(Word and element locating records)
= = =
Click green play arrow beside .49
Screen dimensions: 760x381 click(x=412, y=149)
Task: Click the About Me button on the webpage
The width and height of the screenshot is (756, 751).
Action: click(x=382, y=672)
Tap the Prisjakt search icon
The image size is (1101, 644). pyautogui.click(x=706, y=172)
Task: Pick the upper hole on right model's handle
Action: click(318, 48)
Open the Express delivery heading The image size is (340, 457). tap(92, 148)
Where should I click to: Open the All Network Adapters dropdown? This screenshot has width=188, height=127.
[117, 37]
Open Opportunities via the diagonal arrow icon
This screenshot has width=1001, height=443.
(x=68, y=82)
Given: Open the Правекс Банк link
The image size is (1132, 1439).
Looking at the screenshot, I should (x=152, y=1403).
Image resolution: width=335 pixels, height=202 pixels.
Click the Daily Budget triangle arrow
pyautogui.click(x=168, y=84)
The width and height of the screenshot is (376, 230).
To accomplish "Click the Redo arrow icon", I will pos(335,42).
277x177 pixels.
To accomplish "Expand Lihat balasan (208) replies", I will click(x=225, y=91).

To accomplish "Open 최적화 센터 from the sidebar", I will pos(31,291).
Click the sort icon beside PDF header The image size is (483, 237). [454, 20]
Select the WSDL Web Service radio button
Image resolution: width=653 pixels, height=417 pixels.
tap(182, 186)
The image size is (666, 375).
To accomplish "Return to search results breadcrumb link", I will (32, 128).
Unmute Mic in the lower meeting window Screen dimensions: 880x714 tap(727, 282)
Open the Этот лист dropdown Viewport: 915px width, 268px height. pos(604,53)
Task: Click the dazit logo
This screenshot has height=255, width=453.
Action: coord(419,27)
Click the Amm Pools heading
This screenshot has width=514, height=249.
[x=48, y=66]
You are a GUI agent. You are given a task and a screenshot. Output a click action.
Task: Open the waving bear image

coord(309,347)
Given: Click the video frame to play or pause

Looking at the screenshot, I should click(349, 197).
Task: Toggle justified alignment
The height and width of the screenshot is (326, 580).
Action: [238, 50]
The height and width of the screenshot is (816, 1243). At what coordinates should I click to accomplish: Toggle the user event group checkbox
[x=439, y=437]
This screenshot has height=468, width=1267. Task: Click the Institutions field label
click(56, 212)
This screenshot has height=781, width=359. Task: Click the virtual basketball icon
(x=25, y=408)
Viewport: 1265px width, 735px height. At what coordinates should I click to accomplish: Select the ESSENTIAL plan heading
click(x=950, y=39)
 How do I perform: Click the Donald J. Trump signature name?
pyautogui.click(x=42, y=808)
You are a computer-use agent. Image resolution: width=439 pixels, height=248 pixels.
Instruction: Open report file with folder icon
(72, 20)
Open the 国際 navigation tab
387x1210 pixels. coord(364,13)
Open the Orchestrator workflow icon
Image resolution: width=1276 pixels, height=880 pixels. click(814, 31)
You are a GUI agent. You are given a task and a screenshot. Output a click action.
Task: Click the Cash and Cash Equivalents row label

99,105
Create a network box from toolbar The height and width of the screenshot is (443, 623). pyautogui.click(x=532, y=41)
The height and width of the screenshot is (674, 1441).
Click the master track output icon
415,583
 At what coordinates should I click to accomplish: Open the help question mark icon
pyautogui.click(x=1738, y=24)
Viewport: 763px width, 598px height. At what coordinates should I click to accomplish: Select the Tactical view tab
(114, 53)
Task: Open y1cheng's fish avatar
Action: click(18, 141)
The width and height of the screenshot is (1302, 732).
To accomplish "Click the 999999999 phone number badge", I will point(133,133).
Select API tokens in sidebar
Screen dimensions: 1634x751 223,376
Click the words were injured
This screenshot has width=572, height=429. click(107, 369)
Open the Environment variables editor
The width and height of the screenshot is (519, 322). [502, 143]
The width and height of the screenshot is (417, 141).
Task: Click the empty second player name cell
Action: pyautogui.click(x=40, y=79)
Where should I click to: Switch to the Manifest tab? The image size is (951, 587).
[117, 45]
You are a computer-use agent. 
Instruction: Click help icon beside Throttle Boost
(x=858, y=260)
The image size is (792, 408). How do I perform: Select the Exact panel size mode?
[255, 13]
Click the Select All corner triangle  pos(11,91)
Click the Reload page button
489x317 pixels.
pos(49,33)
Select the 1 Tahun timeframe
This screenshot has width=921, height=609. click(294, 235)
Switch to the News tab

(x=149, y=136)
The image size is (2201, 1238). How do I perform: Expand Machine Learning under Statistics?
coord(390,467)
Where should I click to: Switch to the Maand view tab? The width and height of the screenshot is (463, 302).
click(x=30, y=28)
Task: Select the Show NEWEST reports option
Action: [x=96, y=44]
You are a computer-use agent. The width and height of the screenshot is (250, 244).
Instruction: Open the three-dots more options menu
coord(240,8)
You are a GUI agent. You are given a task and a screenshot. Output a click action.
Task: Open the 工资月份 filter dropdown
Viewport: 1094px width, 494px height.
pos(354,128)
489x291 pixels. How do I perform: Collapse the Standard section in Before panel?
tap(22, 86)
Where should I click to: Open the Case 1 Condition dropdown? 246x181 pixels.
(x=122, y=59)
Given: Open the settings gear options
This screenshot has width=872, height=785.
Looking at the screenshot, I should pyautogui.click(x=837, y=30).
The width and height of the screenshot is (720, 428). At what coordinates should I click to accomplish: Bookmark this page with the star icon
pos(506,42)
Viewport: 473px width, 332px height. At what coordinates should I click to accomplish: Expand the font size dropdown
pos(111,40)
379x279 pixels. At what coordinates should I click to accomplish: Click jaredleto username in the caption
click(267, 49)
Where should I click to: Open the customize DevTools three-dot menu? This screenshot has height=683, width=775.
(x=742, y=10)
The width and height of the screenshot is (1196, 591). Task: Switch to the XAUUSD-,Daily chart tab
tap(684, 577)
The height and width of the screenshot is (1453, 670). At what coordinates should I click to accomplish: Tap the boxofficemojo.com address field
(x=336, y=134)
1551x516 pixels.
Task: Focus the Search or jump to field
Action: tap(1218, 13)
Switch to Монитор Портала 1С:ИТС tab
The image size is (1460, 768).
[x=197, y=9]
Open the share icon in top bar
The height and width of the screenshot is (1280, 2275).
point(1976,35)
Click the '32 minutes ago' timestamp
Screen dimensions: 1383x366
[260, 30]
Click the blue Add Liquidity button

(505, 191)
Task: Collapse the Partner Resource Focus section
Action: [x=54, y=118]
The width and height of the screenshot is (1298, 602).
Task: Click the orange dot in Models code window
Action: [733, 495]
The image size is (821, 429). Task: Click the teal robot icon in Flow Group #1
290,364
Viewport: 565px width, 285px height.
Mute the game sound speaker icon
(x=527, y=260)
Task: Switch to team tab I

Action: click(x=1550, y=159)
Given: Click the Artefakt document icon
= = =
Copy out the lines of the records starting with the line that contains "Switch to the News tab" and going on through the line that contains "should pyautogui.click(x=837, y=30).", reproducing each one unchanged.

Switch to the News tab

(x=149, y=136)
The image size is (2201, 1238). How do I perform: Expand Machine Learning under Statistics?
coord(390,467)
Where should I click to: Switch to the Maand view tab? The width and height of the screenshot is (463, 302).
click(x=30, y=28)
Task: Select the Show NEWEST reports option
Action: [x=96, y=44]
You are a computer-use agent. The width and height of the screenshot is (250, 244).
Instruction: Open the three-dots more options menu
coord(240,8)
You are a GUI agent. You are given a task and a screenshot. Output a click action.
Task: Open the 工资月份 filter dropdown
Viewport: 1094px width, 494px height.
pos(354,128)
489x291 pixels. How do I perform: Collapse the Standard section in Before panel?
tap(22, 86)
Where should I click to: Open the Case 1 Condition dropdown? 246x181 pixels.
(x=122, y=59)
Given: Open the settings gear options
This screenshot has width=872, height=785.
Looking at the screenshot, I should pyautogui.click(x=837, y=30).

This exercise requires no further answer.